Hacker News new | past | comments | ask | show | jobs | submit login
Run SQL on MongoDB (citusdata.com)
103 points by ozgune on Oct 17, 2012 | hide | past | favorite | 34 comments

This abstraction will definitely leak (or performance will be horrible, pick your poison):

* A big benefit for SQL are transactions, I have a hard time seeing anything done efficiently with MongoDB.

* Additionally, joins cannot be consistent with the MongoDB model (shards, reading from secondaries, ...).

While this idea is charming, I don't see this reaching any serious production environment.

But it's cool, Citus implemented a somewhat working prototype which is useful for some use cases. Kudos ! :)

Hi there, we are mostly targeting analytic use-cases with this. SQL already has a lot of analytics functionality built into the language, so we thought it might be interesting to enable it.

* We find that in the context of analytics, transactions aren't as important (they are still relevant, but people are OK if results are a bit off).

* For the MongoDB sharding model, CitusDB already keeps similar metadata and moves around shards accordingly. By syncing MongoDB's config server metadata to the CitusDB master, we can ensure that shards are moved around properly. We can also run queries across shards using this metadata.

And thanks a bunch for the encouragement. As you noted, we think of this as addressing some interesting use-cases, and are looking to get the community's feedback.

Your idea is great, but you will end up with average Joe using it for other cases thus MongoDB will be nontransactional database engine with SQL interface and sharding feature, which will be much slower and will have less features than any other RDBMS with proper replication funcionality.

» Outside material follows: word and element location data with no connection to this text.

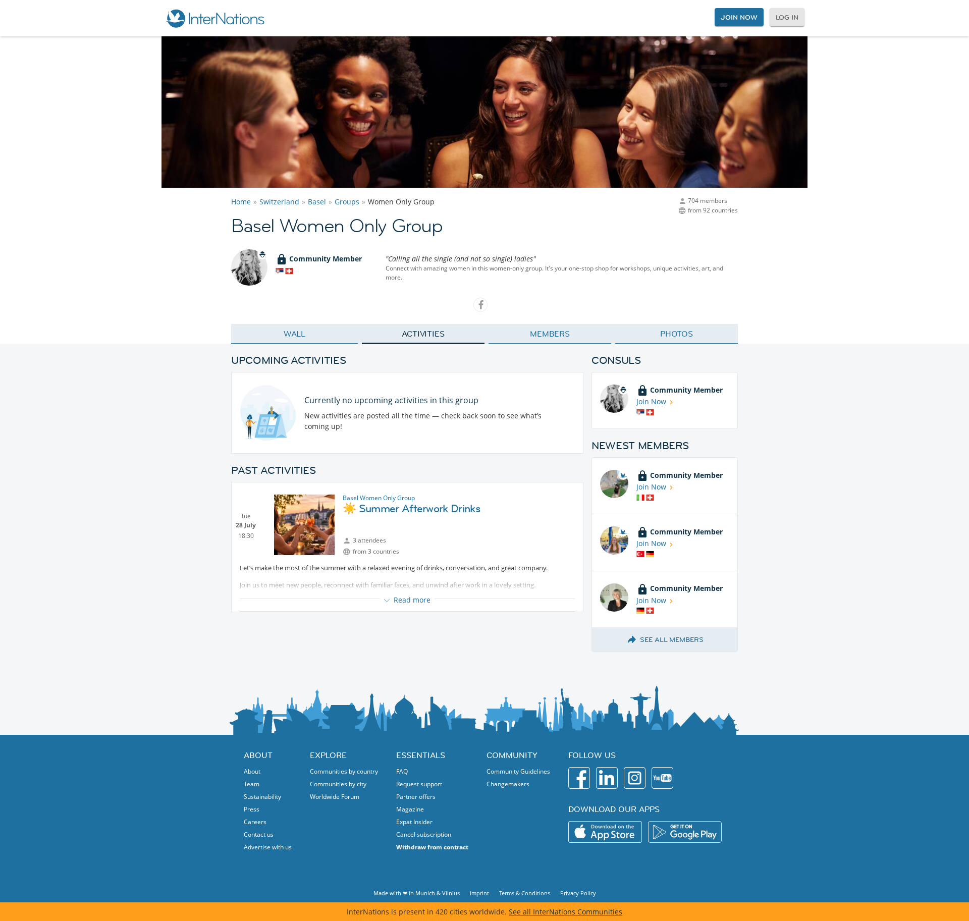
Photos (676, 334)
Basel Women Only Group (379, 498)
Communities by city (338, 784)
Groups (347, 201)
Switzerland (279, 201)
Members (550, 334)
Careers (255, 822)
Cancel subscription (423, 834)
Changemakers (508, 784)
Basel (317, 201)
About (252, 771)
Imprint (479, 893)
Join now (739, 17)
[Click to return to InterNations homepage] (215, 18)
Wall (295, 334)
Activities (423, 334)
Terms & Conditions (524, 893)
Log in (787, 17)
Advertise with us (268, 847)
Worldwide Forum (334, 796)
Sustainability (262, 796)
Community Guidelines (518, 771)
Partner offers (416, 796)
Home (241, 201)
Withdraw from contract (432, 847)
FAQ (402, 771)
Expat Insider (414, 822)
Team (251, 784)
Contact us (259, 834)
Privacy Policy (578, 893)
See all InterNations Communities (565, 911)
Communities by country (344, 771)
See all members (672, 639)
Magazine (410, 809)
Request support (419, 784)
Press (251, 809)
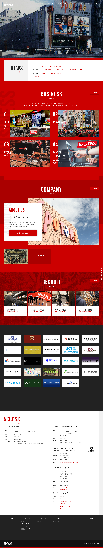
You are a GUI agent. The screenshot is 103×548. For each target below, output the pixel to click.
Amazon (62, 509)
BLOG (97, 3)
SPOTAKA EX (24, 524)
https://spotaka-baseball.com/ (64, 488)
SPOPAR (23, 521)
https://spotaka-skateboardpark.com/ (69, 462)
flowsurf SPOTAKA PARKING (25, 529)
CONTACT (81, 3)
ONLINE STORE (89, 3)
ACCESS (73, 3)
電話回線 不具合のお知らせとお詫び (51, 66)
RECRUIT (66, 3)
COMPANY (58, 3)
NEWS (43, 3)
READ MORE (94, 92)
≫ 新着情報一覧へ (36, 76)
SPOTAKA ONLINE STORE (65, 501)
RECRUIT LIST (56, 521)
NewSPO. (23, 526)
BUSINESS (50, 3)
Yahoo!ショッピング (65, 506)
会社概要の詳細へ (23, 233)
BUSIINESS (28, 518)
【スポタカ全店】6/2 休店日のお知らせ (52, 73)
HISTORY (39, 521)
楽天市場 (62, 504)
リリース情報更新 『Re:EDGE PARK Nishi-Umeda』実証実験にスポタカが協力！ (62, 70)
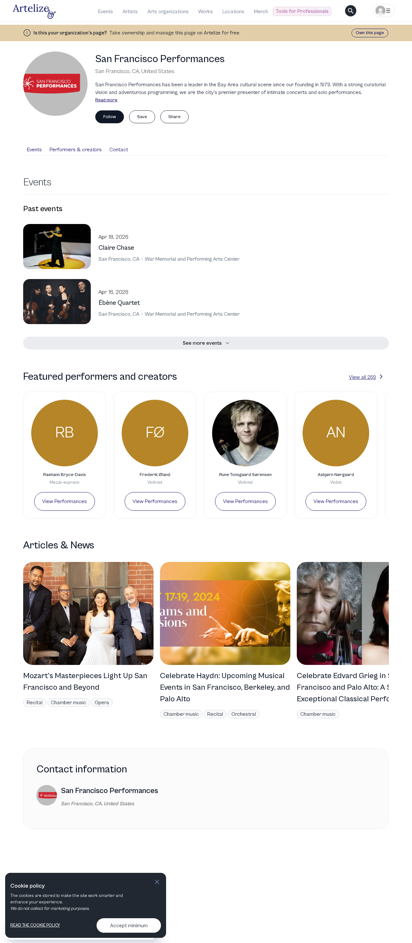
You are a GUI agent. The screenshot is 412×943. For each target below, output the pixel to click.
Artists (130, 11)
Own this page (370, 32)
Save (142, 116)
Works (205, 11)
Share (174, 116)
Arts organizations (168, 11)
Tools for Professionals (302, 11)
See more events (202, 343)
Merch (261, 11)
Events (105, 11)
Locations (233, 11)
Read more (106, 100)
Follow (109, 116)
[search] (350, 10)
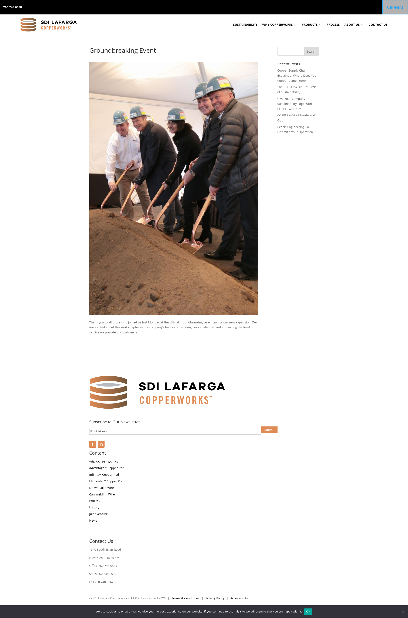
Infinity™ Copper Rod (104, 475)
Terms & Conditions (185, 598)
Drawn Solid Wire (101, 488)
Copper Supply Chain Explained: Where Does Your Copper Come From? (297, 75)
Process (333, 25)
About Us (352, 25)
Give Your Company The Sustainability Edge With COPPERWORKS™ (294, 104)
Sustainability (245, 25)
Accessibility (239, 598)
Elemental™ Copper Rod (106, 481)
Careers (395, 7)
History (94, 507)
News (93, 520)
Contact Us (378, 25)
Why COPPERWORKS (277, 25)
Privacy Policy (214, 598)
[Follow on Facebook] (92, 444)
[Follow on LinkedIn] (101, 444)
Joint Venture (98, 514)
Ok (308, 611)
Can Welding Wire (102, 494)
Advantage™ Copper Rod (106, 468)
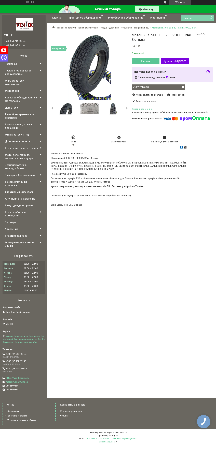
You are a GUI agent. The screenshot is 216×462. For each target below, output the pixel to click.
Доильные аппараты (18, 141)
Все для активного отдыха (21, 148)
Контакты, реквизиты (71, 411)
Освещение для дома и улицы (19, 244)
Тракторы (11, 64)
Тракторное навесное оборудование (18, 72)
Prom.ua (123, 432)
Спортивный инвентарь (19, 192)
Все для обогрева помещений (15, 214)
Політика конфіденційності (124, 438)
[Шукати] (211, 18)
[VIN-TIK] (24, 24)
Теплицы (10, 222)
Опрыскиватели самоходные (14, 82)
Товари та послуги (66, 27)
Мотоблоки (12, 91)
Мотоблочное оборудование (125, 17)
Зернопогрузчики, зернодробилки (15, 166)
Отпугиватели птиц (17, 134)
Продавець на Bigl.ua (108, 435)
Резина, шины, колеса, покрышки (18, 126)
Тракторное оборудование (85, 17)
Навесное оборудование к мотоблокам (21, 99)
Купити (145, 61)
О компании (157, 17)
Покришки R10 (141, 27)
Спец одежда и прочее (19, 205)
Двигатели (11, 107)
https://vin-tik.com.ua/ (17, 378)
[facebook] (181, 147)
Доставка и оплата (17, 415)
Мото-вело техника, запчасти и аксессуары (19, 156)
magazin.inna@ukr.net (17, 381)
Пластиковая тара (16, 235)
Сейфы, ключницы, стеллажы (16, 183)
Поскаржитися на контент (98, 438)
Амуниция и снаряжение (20, 198)
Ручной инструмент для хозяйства (19, 116)
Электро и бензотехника (20, 175)
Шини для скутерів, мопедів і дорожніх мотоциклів (105, 27)
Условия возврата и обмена (21, 420)
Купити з (169, 61)
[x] (185, 147)
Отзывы (64, 415)
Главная (57, 17)
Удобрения (11, 229)
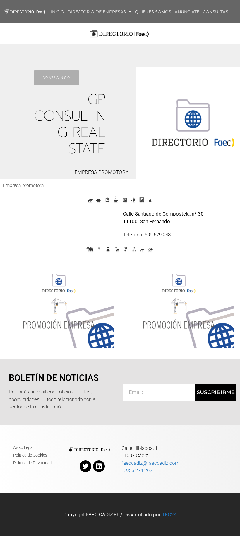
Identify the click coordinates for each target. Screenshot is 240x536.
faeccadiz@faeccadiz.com (150, 463)
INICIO (57, 11)
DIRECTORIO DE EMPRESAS (97, 11)
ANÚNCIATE (187, 11)
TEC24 (169, 515)
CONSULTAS (215, 11)
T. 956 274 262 (136, 470)
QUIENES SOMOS (153, 11)
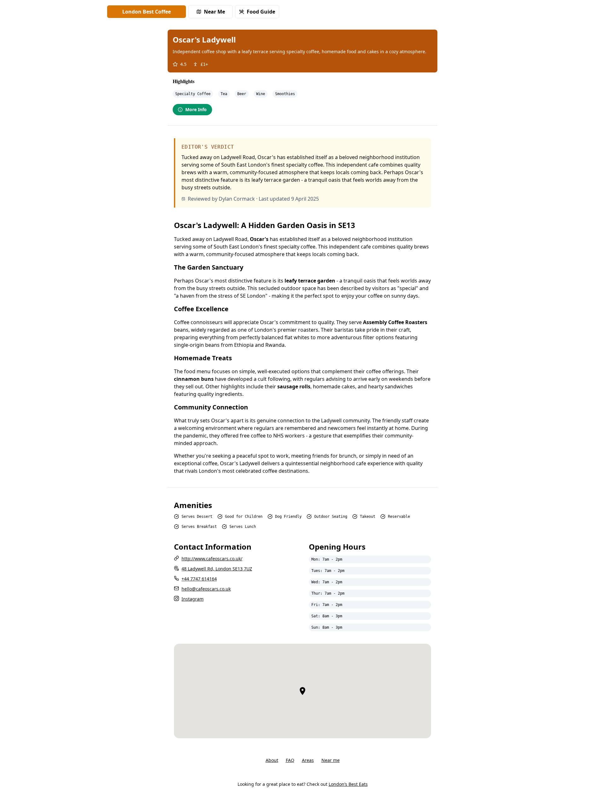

Why? If you want to run SQL queries (with joins, etc.), maybe you should run a traditional RDBMS.

Is there some sort of advantage to this that I'm missing? It just seems like reinventing the wheel.

I have to wonder if this is a full-circle hack to deal with a poor architecture decision in committing to MongoDB.

Maybe they want to recycle complex analytic queries and visualization tools for rdbms-databases, while still enjoying the advantages of mongodb. They mention this in the first paragraph.

"This way, you can run complex analytic queries, join different collections, and benefit from SQL data visualization tools."

"In the following, we show a rather simple query, but complex queries that involve sub-selects, SQL window functions, and collection joins are also possible. In fact, you can even join a MongoDB collection with a PostgreSQL table."

"And the really exciting part for us is that CitusDB can easily enable analytic queries for sharded MongoDB installations, as it is built on PostgreSQL and can already distribute SQL queries."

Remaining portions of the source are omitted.